• **Prompt**:
Retype the whole listing exactly.

• **Exercise materials**:
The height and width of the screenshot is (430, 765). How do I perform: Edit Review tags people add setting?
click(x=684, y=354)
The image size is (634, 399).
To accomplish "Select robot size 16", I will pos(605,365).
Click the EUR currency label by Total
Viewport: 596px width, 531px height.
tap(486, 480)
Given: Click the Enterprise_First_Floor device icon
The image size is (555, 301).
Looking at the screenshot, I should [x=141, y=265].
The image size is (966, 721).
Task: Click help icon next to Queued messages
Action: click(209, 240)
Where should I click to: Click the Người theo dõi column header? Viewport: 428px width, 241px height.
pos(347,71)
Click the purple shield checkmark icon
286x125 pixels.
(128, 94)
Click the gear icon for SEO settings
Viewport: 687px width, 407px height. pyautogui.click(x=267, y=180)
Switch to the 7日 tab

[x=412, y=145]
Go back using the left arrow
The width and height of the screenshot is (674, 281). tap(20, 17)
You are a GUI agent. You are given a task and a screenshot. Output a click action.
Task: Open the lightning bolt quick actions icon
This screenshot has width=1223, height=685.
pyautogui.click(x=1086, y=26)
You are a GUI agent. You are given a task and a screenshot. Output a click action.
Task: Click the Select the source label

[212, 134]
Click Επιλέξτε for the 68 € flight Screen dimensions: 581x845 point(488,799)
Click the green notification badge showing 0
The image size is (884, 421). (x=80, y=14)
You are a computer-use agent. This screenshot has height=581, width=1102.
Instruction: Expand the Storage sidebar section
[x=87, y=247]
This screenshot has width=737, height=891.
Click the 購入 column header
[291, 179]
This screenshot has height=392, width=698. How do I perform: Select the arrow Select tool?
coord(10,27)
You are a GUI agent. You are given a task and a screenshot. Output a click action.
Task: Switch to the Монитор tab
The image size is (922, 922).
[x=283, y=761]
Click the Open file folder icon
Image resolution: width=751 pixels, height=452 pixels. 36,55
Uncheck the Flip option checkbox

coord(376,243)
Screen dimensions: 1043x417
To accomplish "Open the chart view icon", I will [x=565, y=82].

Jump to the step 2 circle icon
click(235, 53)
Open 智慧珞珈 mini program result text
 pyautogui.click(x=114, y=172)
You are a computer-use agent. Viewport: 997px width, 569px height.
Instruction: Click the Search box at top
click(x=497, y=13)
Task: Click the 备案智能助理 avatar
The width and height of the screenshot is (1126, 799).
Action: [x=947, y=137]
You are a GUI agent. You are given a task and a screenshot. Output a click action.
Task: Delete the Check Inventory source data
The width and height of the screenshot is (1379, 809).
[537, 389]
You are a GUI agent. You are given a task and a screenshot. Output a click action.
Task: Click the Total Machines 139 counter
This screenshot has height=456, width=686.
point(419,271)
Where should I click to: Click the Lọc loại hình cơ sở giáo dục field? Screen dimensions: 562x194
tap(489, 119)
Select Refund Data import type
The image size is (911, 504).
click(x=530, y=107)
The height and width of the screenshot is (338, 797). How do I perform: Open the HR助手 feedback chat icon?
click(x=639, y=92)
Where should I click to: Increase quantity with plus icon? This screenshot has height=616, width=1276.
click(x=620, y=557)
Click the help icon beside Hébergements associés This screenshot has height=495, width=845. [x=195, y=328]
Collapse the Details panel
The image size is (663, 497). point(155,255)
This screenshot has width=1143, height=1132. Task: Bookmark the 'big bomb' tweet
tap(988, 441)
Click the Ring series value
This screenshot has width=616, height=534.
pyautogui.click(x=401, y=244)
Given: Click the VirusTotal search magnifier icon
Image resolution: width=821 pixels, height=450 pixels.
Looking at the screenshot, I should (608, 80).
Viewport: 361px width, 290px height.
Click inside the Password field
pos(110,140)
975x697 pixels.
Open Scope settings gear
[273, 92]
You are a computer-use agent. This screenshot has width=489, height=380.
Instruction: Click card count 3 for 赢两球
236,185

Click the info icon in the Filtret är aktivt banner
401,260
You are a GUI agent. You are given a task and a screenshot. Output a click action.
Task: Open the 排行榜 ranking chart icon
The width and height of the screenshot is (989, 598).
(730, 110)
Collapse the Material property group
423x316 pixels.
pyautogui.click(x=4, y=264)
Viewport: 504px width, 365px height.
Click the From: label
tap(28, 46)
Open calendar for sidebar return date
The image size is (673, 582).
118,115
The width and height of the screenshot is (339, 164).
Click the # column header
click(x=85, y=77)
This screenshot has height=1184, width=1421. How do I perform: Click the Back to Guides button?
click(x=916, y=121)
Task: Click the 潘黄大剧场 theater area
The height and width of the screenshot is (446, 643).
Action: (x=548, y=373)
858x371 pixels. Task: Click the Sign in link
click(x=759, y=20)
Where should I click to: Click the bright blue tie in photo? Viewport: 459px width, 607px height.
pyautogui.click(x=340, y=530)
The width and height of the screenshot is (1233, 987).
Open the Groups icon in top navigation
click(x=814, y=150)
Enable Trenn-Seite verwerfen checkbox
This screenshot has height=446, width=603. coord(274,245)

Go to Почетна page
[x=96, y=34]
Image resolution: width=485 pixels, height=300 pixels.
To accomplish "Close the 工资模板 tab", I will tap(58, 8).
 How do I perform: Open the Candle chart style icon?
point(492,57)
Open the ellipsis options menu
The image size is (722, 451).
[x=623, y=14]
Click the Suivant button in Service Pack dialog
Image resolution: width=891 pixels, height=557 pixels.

• **Your response**:
The height and width of the screenshot is (430, 765). How do I perform: Edit Review tags people add setting?
click(x=684, y=354)
The image size is (634, 399).
To accomplish "Select robot size 16", I will pos(605,365).
Click the EUR currency label by Total
Viewport: 596px width, 531px height.
tap(486, 480)
Given: Click the Enterprise_First_Floor device icon
The image size is (555, 301).
Looking at the screenshot, I should [x=141, y=265].
The image size is (966, 721).
Task: Click help icon next to Queued messages
Action: click(209, 240)
Where should I click to: Click the Người theo dõi column header? Viewport: 428px width, 241px height.
pos(347,71)
Click the purple shield checkmark icon
286x125 pixels.
(128, 94)
Click the gear icon for SEO settings
Viewport: 687px width, 407px height. pyautogui.click(x=267, y=180)
Switch to the 7日 tab

[x=412, y=145]
Go back using the left arrow
The width and height of the screenshot is (674, 281). tap(20, 17)
You are a GUI agent. You are given a task and a screenshot. Output a click action.
Task: Open the lightning bolt quick actions icon
This screenshot has width=1223, height=685.
pyautogui.click(x=1086, y=26)
You are a GUI agent. You are given a task and a screenshot. Output a click action.
Task: Click the Select the source label

[212, 134]
Click Επιλέξτε for the 68 € flight Screen dimensions: 581x845 point(488,799)
Click the green notification badge showing 0
The image size is (884, 421). (x=80, y=14)
You are a computer-use agent. This screenshot has height=581, width=1102.
Instruction: Expand the Storage sidebar section
[x=87, y=247]
This screenshot has width=737, height=891.
Click the 購入 column header
[291, 179]
This screenshot has height=392, width=698. How do I perform: Select the arrow Select tool?
coord(10,27)
You are a GUI agent. You are given a task and a screenshot. Output a click action.
Task: Switch to the Монитор tab
The image size is (922, 922).
[x=283, y=761]
Click the Open file folder icon
Image resolution: width=751 pixels, height=452 pixels. 36,55
Uncheck the Flip option checkbox

coord(376,243)
Screen dimensions: 1043x417
To accomplish "Open the chart view icon", I will [x=565, y=82].

Jump to the step 2 circle icon
click(235, 53)
Open 智慧珞珈 mini program result text
 pyautogui.click(x=114, y=172)
You are a computer-use agent. Viewport: 997px width, 569px height.
Instruction: Click the Search box at top
click(x=497, y=13)
Task: Click the 备案智能助理 avatar
The width and height of the screenshot is (1126, 799).
Action: [x=947, y=137]
You are a GUI agent. You are given a task and a screenshot. Output a click action.
Task: Delete the Check Inventory source data
The width and height of the screenshot is (1379, 809).
[537, 389]
You are a GUI agent. You are given a task and a screenshot. Output a click action.
Task: Click the Total Machines 139 counter
This screenshot has height=456, width=686.
point(419,271)
Where should I click to: Click the Lọc loại hình cơ sở giáo dục field? Screen dimensions: 562x194
tap(489, 119)
Select Refund Data import type
The image size is (911, 504).
click(x=530, y=107)
The height and width of the screenshot is (338, 797). How do I perform: Open the HR助手 feedback chat icon?
click(x=639, y=92)
Where should I click to: Increase quantity with plus icon? This screenshot has height=616, width=1276.
click(x=620, y=557)
Click the help icon beside Hébergements associés This screenshot has height=495, width=845. [x=195, y=328]
Collapse the Details panel
The image size is (663, 497). point(155,255)
This screenshot has width=1143, height=1132. Task: Bookmark the 'big bomb' tweet
tap(988, 441)
Click the Ring series value
This screenshot has width=616, height=534.
pyautogui.click(x=401, y=244)
Given: Click the VirusTotal search magnifier icon
Image resolution: width=821 pixels, height=450 pixels.
Looking at the screenshot, I should (608, 80).
Viewport: 361px width, 290px height.
Click inside the Password field
pos(110,140)
975x697 pixels.
Open Scope settings gear
[273, 92]
You are a computer-use agent. This screenshot has width=489, height=380.
Instruction: Click card count 3 for 赢两球
236,185

Click the info icon in the Filtret är aktivt banner
401,260
You are a GUI agent. You are given a task and a screenshot. Output a click action.
Task: Open the 排行榜 ranking chart icon
The width and height of the screenshot is (989, 598).
(730, 110)
Collapse the Material property group
423x316 pixels.
pyautogui.click(x=4, y=264)
Viewport: 504px width, 365px height.
Click the From: label
tap(28, 46)
Open calendar for sidebar return date
The image size is (673, 582).
118,115
The width and height of the screenshot is (339, 164).
Click the # column header
click(x=85, y=77)
This screenshot has height=1184, width=1421. How do I perform: Click the Back to Guides button?
click(x=916, y=121)
Task: Click the 潘黄大剧场 theater area
The height and width of the screenshot is (446, 643).
Action: (x=548, y=373)
858x371 pixels. Task: Click the Sign in link
click(x=759, y=20)
Where should I click to: Click the bright blue tie in photo? Viewport: 459px width, 607px height.
pyautogui.click(x=340, y=530)
The width and height of the screenshot is (1233, 987).
Open the Groups icon in top navigation
click(x=814, y=150)
Enable Trenn-Seite verwerfen checkbox
This screenshot has height=446, width=603. coord(274,245)

Go to Почетна page
[x=96, y=34]
Image resolution: width=485 pixels, height=300 pixels.
To accomplish "Close the 工资模板 tab", I will tap(58, 8).
 How do I perform: Open the Candle chart style icon?
point(492,57)
Open the ellipsis options menu
The image size is (722, 451).
[x=623, y=14]
Click the Suivant button in Service Pack dialog
Image resolution: width=891 pixels, height=557 pixels.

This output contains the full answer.